Wow, who would have ever thought I'd find myself here?

ready2go

Active Member
This is also the first page of my journal found in 40 and up.

I discovered this site, this process, and this whole community last night on a Craigslist post, as I'm getting prepared to leave home and go on some sort of undefined journey of exploration and recovery.  Seriously.  Had enough, up to here, ready to do something different, and I didn't know what.  I had no idea where I was going or what I was going to do when I got there.  Just that it is time to leave this.  I have a big house, lots of material stuff, and a great career.  So why would I leave?  I'm done.  Suicide has been on my mind frequently.  So rather than wake up dead here, I figured I'd give another life a chance.  Because oddly, and maybe some of you will get this, I don't really want to be dead because I love life, but I just can't take this any more.  Antidepressants are not a solution, counseling again isn't for me, and so maybe that was just the end of a life otherwise well lived.  But wait!  I see this website and suddenly I'm thinking there is something going on I never even could have imagined.

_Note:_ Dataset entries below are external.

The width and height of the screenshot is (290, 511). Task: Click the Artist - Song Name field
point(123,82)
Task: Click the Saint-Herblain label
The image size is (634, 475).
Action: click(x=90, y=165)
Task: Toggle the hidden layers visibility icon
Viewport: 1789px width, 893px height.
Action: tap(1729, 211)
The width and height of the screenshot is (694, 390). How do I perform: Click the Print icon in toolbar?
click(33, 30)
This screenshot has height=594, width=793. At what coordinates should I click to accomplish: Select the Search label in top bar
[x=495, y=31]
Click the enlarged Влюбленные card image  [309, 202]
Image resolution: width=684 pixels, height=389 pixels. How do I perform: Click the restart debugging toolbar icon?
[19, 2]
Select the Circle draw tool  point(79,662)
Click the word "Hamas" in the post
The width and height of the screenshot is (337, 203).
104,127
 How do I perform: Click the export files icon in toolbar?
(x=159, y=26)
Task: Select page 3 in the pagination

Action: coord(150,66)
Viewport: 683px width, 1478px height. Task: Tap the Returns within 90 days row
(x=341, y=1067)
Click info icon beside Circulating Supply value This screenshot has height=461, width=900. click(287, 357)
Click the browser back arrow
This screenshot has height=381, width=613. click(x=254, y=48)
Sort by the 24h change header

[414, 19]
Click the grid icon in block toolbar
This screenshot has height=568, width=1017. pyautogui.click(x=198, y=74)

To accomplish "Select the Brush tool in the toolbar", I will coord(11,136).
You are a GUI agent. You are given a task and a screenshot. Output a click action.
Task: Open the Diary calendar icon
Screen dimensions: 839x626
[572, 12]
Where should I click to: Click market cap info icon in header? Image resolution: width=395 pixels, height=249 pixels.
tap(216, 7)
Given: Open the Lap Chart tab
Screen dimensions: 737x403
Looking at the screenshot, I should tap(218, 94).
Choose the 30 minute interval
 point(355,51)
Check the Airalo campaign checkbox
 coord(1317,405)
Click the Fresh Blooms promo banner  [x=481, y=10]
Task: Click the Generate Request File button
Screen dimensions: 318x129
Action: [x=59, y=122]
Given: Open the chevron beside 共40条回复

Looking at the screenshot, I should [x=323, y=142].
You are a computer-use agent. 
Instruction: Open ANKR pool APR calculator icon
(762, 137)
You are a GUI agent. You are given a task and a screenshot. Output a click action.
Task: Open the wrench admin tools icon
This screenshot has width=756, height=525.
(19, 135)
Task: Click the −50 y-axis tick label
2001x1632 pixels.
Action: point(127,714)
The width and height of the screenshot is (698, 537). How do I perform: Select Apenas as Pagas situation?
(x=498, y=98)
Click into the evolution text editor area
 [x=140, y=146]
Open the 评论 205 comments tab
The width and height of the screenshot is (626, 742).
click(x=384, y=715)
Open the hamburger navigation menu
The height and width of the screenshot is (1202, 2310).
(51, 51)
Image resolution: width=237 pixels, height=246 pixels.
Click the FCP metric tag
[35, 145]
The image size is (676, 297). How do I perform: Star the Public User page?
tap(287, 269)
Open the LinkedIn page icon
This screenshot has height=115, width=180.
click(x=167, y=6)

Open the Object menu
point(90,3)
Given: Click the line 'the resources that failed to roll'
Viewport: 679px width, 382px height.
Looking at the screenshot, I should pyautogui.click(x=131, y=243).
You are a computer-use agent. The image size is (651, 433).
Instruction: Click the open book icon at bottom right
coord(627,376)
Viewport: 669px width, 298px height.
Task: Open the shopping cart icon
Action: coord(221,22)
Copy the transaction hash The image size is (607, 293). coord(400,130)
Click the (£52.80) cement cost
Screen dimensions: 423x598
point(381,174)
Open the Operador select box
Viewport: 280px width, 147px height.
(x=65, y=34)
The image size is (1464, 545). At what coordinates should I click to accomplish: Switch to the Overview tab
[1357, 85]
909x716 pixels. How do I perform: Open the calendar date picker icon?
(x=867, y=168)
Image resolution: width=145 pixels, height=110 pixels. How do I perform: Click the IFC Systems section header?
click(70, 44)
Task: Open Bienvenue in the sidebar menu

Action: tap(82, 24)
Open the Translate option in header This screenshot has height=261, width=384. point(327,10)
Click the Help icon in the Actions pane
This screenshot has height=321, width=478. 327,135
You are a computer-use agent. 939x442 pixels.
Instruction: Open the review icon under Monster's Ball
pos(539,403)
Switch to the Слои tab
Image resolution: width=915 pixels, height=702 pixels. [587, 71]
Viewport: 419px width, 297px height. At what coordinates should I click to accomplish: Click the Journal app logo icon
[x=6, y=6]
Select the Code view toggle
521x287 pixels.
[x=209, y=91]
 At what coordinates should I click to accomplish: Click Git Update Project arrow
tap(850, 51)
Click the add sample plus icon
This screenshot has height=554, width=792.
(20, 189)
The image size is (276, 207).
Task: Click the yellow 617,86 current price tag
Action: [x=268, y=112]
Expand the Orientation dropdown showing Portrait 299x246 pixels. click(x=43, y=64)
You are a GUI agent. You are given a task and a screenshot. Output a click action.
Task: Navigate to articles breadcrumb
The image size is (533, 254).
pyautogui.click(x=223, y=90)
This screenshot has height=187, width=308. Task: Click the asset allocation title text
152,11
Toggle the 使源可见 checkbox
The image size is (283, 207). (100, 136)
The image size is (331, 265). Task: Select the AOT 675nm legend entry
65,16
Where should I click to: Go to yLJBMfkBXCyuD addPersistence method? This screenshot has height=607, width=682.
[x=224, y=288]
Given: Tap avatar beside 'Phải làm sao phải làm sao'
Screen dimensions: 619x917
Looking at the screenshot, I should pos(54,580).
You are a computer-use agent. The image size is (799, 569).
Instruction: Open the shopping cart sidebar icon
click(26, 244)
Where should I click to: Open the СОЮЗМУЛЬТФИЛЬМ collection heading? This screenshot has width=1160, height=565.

My PMOing has been going on as long as I can remember.  As a young teen, my dad would leave out porn novels around his bedroom, and I'd pick them up and MO for hours, then sneak the book back before being discovered.  Then there were the porn theaters.  I'd go in there and watch and PMO and sometimes more.  The day my brother died, to escape, later that day, there I was, in the theater PMOing into the late night.  Finally, VHS kept me out of those sordid places and I could take care of business in the privacy of my house without all the seediness.  Yeah there some tapes I liked better than others, but I was always looking for something better and more exciting.  The old internet and chat rooms had tons of stimulating pictures and convos, which took care of my needs for years.  Then the high speed internet, porn movie sites, and I've been there ever since.  Married over 20 years, my wife has never complained, but my boner disappeared many years ago.  I am pretty sure it was after high speed internet though.  Tapes never seemed to affect that.  The Viagra was helpful for awhile, the Levitra better, the Cialis never worked.  Then those stopped working and now the only bones I ever get are watching porn on the net, and even those bones aren't much.  What I have sought out seems increasingly bizarre and unusual, and I can't even believe after Oing that I even got off to that shit.  Crazy!  I do like having sex with men but haven't been able to get it up for them either, and since I'm not in the receptive end of that, it has been a pretty useless pursuit.  I came across a potential male partner last year who told me he never watched porn.  That amazed me.  I don't think I know any men who have sex with men who don't watch tons of it.  He is different.  We haven't had sex but we have an attraction that may take us there one day.  So having decided to leave home and see what the world has to offer for a burned out dude without even so much as a boner to sport and enjoy, I came across a note about this on CL last night.  As soon as I saw it, it was like ..."oh fuck".  I knew.  So today starts a new journey I hadn't anticipated or even thought about.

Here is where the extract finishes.